**Goal**
Reproduce the lines below, from the line with "The image size is (1229, 820)." up to and including the last line, with their requests, but multiply every coordinate in the answers by 1.4 and round to whole numbers, with halves rounded up. Leave out the pictures.

Data items:
=-=-=

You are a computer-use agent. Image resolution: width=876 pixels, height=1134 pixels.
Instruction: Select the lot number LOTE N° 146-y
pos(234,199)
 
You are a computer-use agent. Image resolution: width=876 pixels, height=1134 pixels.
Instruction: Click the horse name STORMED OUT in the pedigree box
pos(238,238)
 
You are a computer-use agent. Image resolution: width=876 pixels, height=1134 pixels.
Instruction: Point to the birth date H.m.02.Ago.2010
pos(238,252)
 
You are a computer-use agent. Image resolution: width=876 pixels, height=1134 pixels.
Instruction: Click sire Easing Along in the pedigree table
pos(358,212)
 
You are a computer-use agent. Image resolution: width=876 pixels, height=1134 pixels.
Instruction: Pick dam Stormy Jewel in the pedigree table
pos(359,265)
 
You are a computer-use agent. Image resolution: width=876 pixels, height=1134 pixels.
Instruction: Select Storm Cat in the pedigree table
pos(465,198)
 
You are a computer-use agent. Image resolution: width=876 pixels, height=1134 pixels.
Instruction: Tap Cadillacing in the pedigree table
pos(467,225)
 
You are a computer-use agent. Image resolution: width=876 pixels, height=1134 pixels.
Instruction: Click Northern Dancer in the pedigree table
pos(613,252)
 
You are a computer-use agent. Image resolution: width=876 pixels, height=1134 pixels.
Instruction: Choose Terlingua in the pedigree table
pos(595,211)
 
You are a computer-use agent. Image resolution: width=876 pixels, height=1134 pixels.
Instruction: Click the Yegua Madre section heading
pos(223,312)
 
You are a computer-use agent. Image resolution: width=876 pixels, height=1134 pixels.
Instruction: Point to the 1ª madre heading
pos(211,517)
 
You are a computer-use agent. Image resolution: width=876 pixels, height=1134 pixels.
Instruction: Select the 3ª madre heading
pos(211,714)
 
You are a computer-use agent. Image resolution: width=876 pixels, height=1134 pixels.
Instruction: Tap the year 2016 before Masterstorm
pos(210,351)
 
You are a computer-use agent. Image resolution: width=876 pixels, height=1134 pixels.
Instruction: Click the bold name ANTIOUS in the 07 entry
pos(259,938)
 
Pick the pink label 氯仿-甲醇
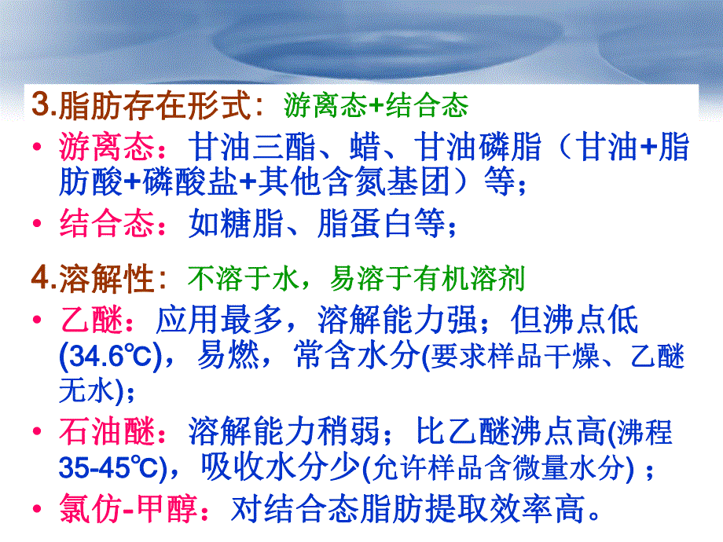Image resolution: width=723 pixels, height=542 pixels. (x=126, y=509)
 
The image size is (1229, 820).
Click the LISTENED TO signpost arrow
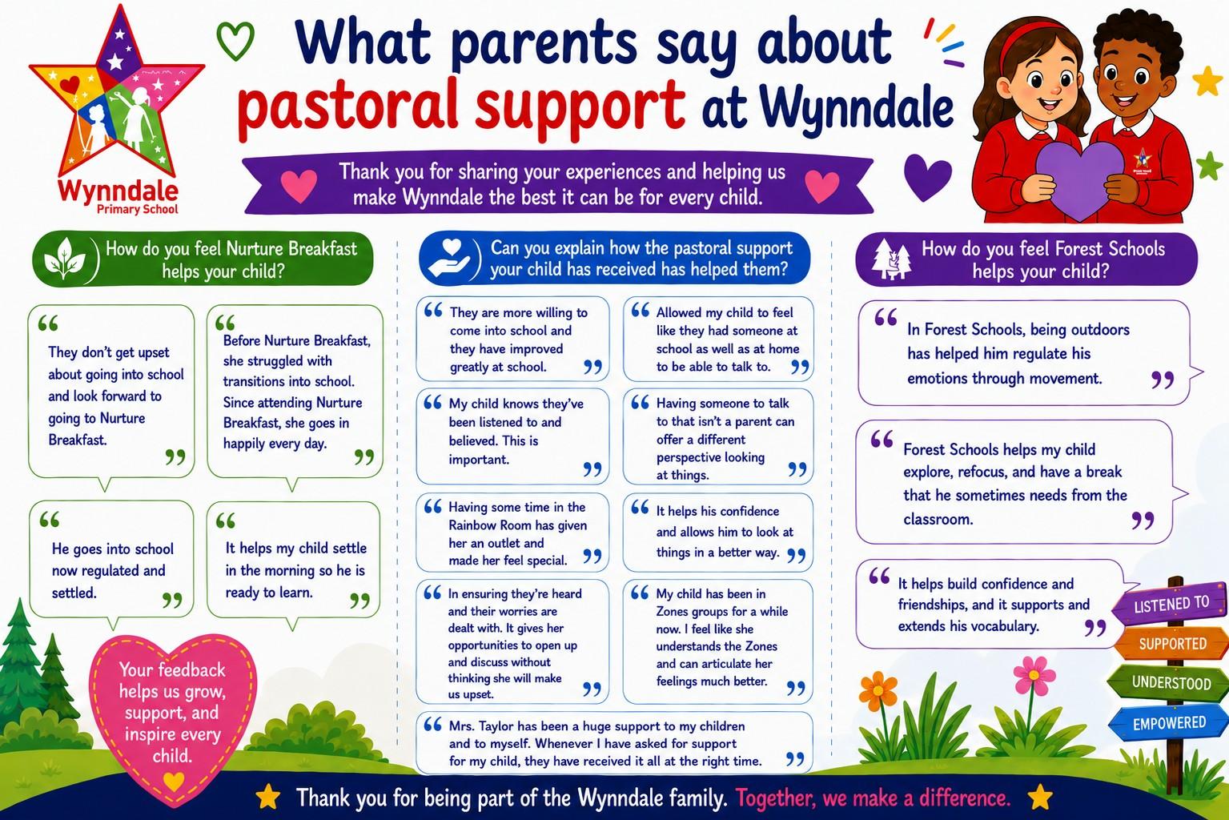[1170, 604]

=-=-=

**Task answer**
The image size is (1229, 820).
Click the LISTENED TO signpost arrow
[1638, 846]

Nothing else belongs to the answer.